Football stadium in Genk, Belgium

The Cegeka Arena is a multi-purpose stadium in Genk, Belgium. It is currently used mostly for association football matches and is the home ground of KRC Genk. The stadium holds 23,718 (of which 4,200 are standing places) and was built in 1999. Heusden-Zolder played at this stadium for their single season at the top level in 2003–04. Following the relegation of the club, it moved to Mijnstadion in Beringen. The average home attendance varies from 20,000 to 22,000 supporters who visit the stadium every fortnight.

==History==
Before the start of the 2007–08 season, the stadium was known as "het Fenixstadion". However, early 2007 Racing Genk signed an agreement with the Alken-Maes brewery to lease the name of the stadium for a 5-year period changing the name to Cristal Arena. In 2016, the name was changed to Luminus Arena, named after Belgian company Luminus, the new stadium sponsor, who signed a four-year deal for the naming rights. In 2021, the name was changed to CegekA Arena, named after the Belgian IT company, the new stadium sponsor, who signed a ten-year deal for the naming rights.

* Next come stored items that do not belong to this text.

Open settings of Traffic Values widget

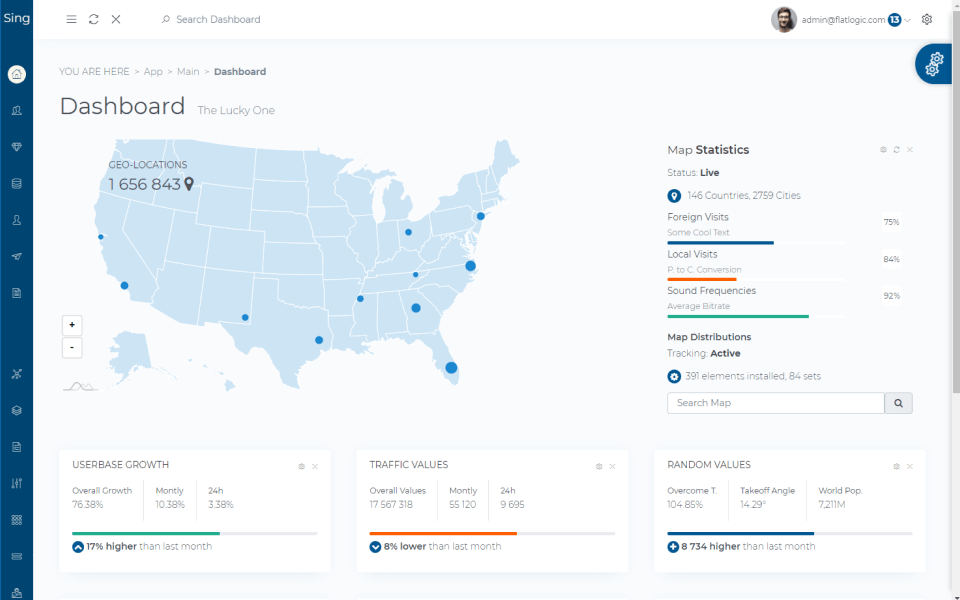(599, 466)
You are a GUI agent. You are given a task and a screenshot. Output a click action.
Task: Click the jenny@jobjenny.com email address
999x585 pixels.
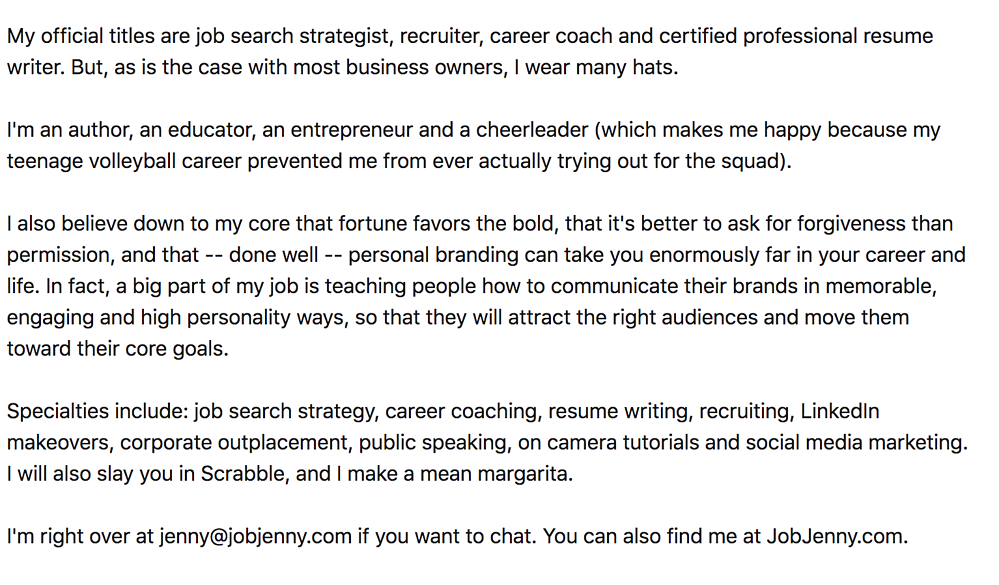coord(255,537)
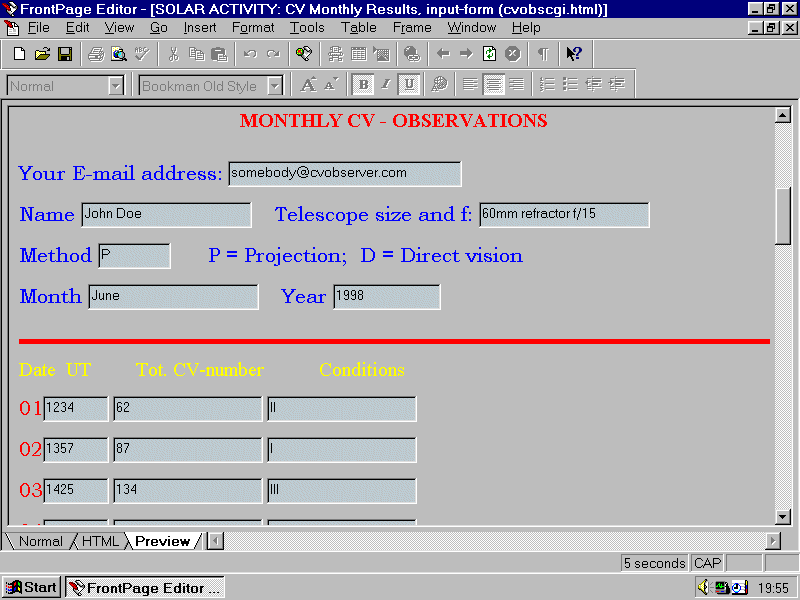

The Belgium national football team played three games at this venue in 2009, a friendly against Slovenia, a 2010 FIFA World Cup qualifier against Bosnia and Herzegovina, which they lost 2–4 and a Nations League promotion/relegation play-off against Ukraine, which they won 3-0.

On 20 November 2018, Italy played a friendly against the United States, and won by a 94-minute goal from Matteo Politano.